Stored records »
-=-=-=-=-

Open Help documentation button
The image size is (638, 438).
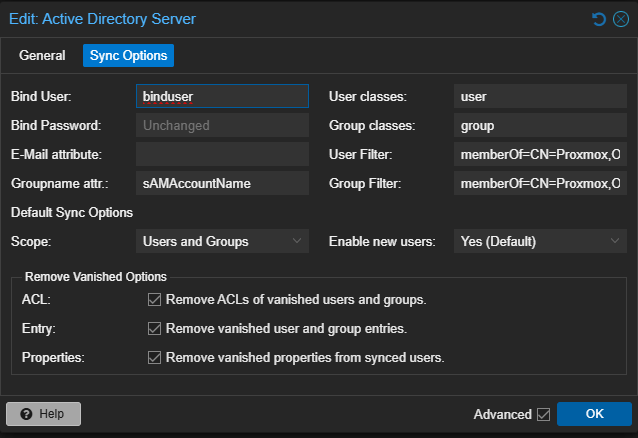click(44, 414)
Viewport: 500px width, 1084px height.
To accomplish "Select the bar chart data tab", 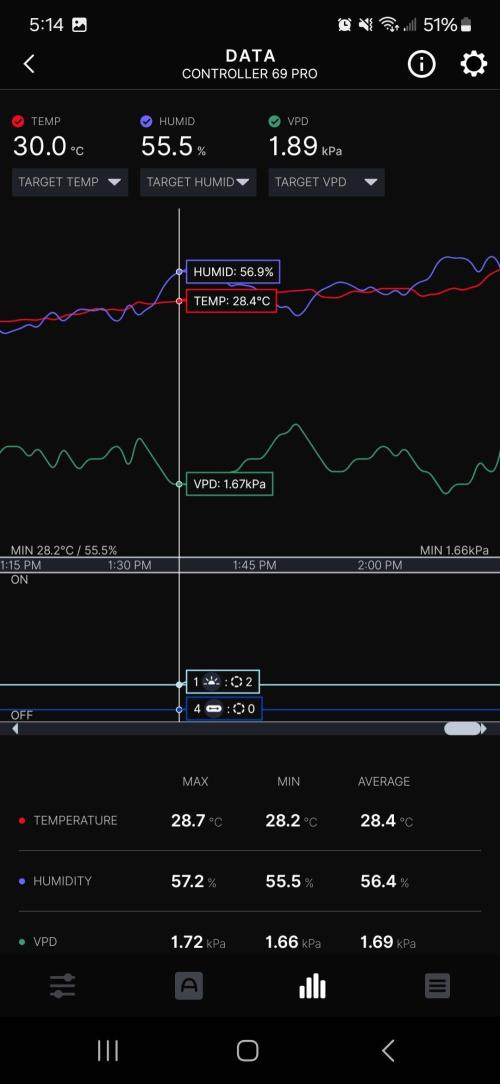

-=-=-=-=-

Exercise » Please reproduce the records above exactly, leaving out every picture.

Response to the task »
Open Help documentation button
The image size is (638, 438).
click(44, 414)
Viewport: 500px width, 1084px height.
To accomplish "Select the bar chart data tab", 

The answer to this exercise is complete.